PCDE Module 13: Change Data Capture (CDC)

Knowledge Check 13.1: Change Data Capture (CDC)

Discussion 13.1: The Importance of Change Data Capture (CDC)

Discussion Prompt

As you learned in Video 13.1, Video 13.2, and Mini-Lesson 13.1, CDC is a software process that identifies and tracks changes to data in a database. It has three components: change detection, change capture, and change propagation.

CDC methods are used to synchronize any changes in the system of record (i.e., source of truth) for downstream consuming applications or databases. Some CDC methods include dual writes by application, network-level sniffing, database triggers, and periodic queries. Each method has its advantages and disadvantages. Periodic SQL queries are a popular method that have a low overhead compared to other methods.

Please identify and discuss a use case where CDC techniques could be beneficial. You may build your use case based on the database use cases you identified in Module 12. When describing your use case, be sure to include the following elements as they relate to your use case:

Read the statements posted by your peers. Engage with them by responding with thoughtful comments and questions to deepen the discussion.

Suggested Time: 60 minutes

Suggested Length: 250-300 words

This is a required activity and will count toward course completion.

Discussion Write-Up

I've discussed before my interest in building a combined media/text/url-shortener self-hosted bin system. Basically you go to a URL, paste in a URL to content, or the content itself, and it will store the data and produce a short URL that you can share. Think a combined bit.ly, pastebin.com, imgur.com, etc. for personal use.

CDC could actually be quite useful in this scenario in multiple ways. The way I'm most interested in is keeping local copies of the data on whatever device I'm using to access the data. Effectively caching it, then synchronizing or capturing the changes to the data and propagating it online. This is because while I'm on the go, I may not have access to the internet, and I may want to keep local copies of the data I'm accessing or want to insert content into the bin.

This would employ a the Table deltas CDC method. A client application with a local SQLite database would be used to store a local copy of the remote MySQL database, the system of record. A last_updated column would be added to both the local and remote databases. Then periodic queries would be used to check for changes in the local data. When changes are detected, the local client checks the table in the source of truth. Records where the last_updated column is greater than the local copy's than in the source of truth are updated with a series of UPDATE and INSERT statements.

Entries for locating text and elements
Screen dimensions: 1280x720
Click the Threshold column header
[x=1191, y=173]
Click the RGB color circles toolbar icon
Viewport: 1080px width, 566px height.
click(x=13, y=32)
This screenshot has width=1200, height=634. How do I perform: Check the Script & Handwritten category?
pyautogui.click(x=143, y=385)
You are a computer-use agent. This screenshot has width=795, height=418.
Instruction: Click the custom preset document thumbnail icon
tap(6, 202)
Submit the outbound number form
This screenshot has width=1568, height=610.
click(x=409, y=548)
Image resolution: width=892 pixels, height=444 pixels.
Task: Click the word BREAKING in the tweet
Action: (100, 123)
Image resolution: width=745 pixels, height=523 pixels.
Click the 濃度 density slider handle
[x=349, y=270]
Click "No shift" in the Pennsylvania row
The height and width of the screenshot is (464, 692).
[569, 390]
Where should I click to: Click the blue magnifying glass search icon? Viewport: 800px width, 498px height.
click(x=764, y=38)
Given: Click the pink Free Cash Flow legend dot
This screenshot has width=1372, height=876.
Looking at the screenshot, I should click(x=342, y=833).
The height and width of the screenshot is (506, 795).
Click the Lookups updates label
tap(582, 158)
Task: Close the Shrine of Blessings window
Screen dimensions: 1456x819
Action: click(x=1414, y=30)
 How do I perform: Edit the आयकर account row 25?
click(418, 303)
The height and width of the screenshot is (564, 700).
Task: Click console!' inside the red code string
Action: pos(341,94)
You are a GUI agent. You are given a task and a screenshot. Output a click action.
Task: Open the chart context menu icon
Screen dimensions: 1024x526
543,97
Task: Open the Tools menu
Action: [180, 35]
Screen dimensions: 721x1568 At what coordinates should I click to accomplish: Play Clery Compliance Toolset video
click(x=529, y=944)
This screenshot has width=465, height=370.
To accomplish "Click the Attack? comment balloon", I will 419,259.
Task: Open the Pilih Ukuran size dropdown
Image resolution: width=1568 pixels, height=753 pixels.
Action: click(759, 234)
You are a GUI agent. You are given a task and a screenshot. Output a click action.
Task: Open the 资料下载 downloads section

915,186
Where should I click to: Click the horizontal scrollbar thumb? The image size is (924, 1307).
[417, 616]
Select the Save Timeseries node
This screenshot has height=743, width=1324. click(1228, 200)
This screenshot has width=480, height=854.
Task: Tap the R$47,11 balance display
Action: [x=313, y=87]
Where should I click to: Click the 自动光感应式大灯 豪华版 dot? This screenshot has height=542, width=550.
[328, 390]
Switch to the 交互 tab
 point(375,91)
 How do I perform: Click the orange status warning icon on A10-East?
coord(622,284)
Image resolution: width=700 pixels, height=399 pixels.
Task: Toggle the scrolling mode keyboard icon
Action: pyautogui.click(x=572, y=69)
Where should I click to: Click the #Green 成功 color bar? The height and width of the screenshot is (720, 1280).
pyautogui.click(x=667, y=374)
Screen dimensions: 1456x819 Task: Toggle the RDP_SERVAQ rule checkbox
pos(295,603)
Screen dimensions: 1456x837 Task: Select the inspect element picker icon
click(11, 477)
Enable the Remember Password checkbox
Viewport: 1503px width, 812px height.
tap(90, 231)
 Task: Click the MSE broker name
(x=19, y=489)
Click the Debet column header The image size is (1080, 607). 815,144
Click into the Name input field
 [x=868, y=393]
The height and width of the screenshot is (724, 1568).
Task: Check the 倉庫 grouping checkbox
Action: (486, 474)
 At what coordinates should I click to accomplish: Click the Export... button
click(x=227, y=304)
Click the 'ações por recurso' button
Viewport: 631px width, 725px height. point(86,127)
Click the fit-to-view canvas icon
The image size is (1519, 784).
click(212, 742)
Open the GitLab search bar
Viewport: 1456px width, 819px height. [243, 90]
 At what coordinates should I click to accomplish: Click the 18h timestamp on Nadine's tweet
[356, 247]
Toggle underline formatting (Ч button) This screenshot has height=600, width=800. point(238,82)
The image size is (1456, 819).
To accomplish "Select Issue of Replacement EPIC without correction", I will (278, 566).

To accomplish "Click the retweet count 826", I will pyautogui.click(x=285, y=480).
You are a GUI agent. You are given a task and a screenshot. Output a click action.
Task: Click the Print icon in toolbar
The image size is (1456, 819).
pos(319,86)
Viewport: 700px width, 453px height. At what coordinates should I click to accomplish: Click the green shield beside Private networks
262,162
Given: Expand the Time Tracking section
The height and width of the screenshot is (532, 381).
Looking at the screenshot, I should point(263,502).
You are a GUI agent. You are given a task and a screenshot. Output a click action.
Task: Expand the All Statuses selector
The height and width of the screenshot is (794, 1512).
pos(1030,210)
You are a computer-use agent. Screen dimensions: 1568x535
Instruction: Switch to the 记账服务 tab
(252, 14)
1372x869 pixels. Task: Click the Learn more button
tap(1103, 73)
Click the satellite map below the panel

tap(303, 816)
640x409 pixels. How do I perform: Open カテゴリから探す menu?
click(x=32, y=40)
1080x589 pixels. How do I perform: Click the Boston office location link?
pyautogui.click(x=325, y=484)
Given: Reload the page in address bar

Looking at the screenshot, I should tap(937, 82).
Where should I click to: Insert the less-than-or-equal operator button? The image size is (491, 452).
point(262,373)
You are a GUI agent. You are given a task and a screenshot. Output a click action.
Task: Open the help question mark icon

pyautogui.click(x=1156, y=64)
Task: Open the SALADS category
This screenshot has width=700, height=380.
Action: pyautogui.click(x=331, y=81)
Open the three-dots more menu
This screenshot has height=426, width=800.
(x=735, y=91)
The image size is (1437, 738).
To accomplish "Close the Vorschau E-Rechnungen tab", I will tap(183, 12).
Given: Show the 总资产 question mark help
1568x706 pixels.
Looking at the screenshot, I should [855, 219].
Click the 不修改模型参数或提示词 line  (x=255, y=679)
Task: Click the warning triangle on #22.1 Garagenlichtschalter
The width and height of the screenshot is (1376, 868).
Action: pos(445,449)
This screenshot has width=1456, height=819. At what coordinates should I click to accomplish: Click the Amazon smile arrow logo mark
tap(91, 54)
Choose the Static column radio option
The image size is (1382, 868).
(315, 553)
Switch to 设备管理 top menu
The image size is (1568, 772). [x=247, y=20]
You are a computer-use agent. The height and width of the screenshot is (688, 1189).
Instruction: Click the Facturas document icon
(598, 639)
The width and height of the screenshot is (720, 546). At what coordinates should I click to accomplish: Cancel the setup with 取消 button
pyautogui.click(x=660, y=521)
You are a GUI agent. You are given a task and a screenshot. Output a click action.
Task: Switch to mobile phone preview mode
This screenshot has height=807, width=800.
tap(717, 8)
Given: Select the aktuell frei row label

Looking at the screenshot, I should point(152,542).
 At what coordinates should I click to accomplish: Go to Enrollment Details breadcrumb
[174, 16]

> _TASK LIST_
1: Answer these from the CDC discussion post:
(a) What three components of CDC does the post name?
(b) What kind of database does the client application use for its local copy?
(c) What is the suggested length for the write-up?
2: In the Discussion Prompt section of the CDC discussion post, which CDC methods are given as examples? Name each one.
3: Pick up the CDC discussion post after its final sentence and keep writing in the same voice.

> _ANSWERS FOR THIS EXERCISE_
1:
(a) Change detection, change capture, and change propagation.
(b) A local SQLite database.
(c) 250-300 words.

2: Dual writes by application, network-level sniffing, database triggers, and periodic queries.

3:
So long as the period of the periodic queries is small enough, the remote database should be reasonably up to date with the local copy. And since the data is highly clustered around clients and users, the odds of a an outdated query reaching the remote database are low. This quality also improves the reliability of data access because the local database is available and its last_updated column can be used to create a least recently used cache discard policy for keeping the files contents themselves stored locally on the client.

Activity 13.1: Creating and Deleting Containers Using Python

Activity 13.1 Introduction

In this activity, you will enhance Dr. Sanchez’s container.py program and add commands to run MongoDB, Redis, and Cassandra databases. Then, you will add commands to delete them. Prior to beginning this activity, be sure to review the submission instructions below to ensure that you collect the required screenshots as you progress through the activity.

To complete this activity - follow these steps

  1. Create a folder called Activity13.1 and open it in VS Code. Add a file called container.py, and copy and paste the code for running MySQL containers. Run the code from the command line passing -create.
  2. Open the Docker desktop and verify that your MySQL container is running.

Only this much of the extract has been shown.